I’m not sure why nobody has picked up on the fact that this was an **** related bust, but I’ve attached the article in question, so you can check it out for yourself:

SALISBURY — A 30-year-old fitness studio owner has been charged with drug possession this week after city police and federal agents allegedly found syringes and suspected steroids inside a black bag he was carrying, according to police.

Mark Eugene Miller, owner of Mark Miller Fitness in the 900 block of South Salisbury Boulevard, was placing the bag in his truck when Salisbury Police and U.S. Immigration and Customs Enforcement agents seized the bag, according to charging documents.

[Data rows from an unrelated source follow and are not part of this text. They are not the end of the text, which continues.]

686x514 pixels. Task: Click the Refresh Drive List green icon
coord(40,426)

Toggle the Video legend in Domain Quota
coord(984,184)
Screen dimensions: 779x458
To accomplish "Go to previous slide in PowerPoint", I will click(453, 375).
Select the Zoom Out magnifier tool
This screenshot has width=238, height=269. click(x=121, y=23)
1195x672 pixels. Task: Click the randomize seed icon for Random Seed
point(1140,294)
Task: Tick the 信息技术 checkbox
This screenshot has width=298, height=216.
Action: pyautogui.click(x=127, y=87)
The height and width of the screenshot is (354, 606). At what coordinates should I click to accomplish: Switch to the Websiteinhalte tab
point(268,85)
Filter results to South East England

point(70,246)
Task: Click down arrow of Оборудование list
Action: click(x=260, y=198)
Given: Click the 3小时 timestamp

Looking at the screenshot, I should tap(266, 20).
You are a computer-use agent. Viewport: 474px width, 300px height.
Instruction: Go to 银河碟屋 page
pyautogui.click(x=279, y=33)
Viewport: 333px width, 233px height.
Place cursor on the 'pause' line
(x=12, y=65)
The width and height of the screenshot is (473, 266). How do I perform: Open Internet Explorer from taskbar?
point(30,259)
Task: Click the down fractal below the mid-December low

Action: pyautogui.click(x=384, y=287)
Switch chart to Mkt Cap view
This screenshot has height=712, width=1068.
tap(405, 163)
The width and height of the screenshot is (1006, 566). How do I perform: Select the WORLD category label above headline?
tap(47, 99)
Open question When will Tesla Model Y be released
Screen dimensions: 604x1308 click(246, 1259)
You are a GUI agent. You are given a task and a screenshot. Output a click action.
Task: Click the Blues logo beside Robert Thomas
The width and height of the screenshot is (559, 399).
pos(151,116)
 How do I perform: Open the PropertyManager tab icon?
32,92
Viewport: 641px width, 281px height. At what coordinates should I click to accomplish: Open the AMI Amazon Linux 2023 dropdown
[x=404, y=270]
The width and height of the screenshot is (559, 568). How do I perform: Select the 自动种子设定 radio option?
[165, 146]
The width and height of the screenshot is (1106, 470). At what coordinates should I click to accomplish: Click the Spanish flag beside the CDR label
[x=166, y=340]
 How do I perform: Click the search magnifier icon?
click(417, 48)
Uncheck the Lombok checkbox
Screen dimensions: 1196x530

ICE, an investigative agency within the U.S. Department of Homeland Security that enforces immigration and customs laws, alerted city police to two alleged packages, one from Greece and one from Romania, Miller was expecting. His arrest came at the end of a weeklong investigation by city and federal investigators, according to Salisbury police.

“Customs gets involved in anything illegal from overseas,” said Lt. Rob Kemp, a spokesman for the Salisbury Police Department.

Police said they found more than 300 prescription steroids, including Anapolon, Oxandrolone and Stanoplex, according to court documents. Investigators also found several syringes inside the bag.

Following the search, police took Miller into custody and charged him with multiple counts of possessing a controlled dangerous substance. The fitness center owner was released on his own recognizance the same day, according to court records.

Miller did not return phone calls for comment from The Daily Times on Friday.

Possession of a controlled dangerous substance is a misdemeanor in Maryland and carries a maximum penalty of four years in prison.

A Wicomico County District Court hearing for Miller has been scheduled for early April. However, the case could be transferred to Circuit Court.

----------


## Teufel_Hunden

Could you imagine going to prison for 4 years just for having some steroids , that's such bull!

----------


## Kibble

Why would the lab be so important in this discussion? Controlled Deliveries can happen with any lab. He was busted because he was carrying his shit around outside his house.

----------


## pilotR1

like i said, this article was on google search. i would have posted the entire url to the article, but it has the lab name in the actual url, forum puts in **** and breaks the link...

----------


## thegodfather

> Could you imagine going to prison for 4 years just for having some steroids, that's such bull!


The guy got released ROR, he's not going to prison for 4 years, I doubt he will do any jail time at all... Fines and probation, thats it...

----------


## thegodfather

> Why would the lab be so important in this discussion? Controlled Deliveries can happen with any lab. He was busted because he was carrying his shit around outside his house.


Well the lab is important for a number of reasons. It is a rather large UGL overseas that quite a lot of bros use. In addition, their packaging techniques and return addresses are now going to be flagged and scrutinized, which customers of that lab would be wise to be aware of. The owner of that lab has served jail time twice I believe, but the lab is still running.

----------


## Kibble

Yeah I am about to use that lab too.......

----------


## pilotR1

I'm sure this would not be the first controlled delivery from this lab and i'm sure that LE has a pretty good idea about what is going on... it's the part of the game we all play and the risks we take.

----------


## Mooseman33

that lab has been anything but good for some time...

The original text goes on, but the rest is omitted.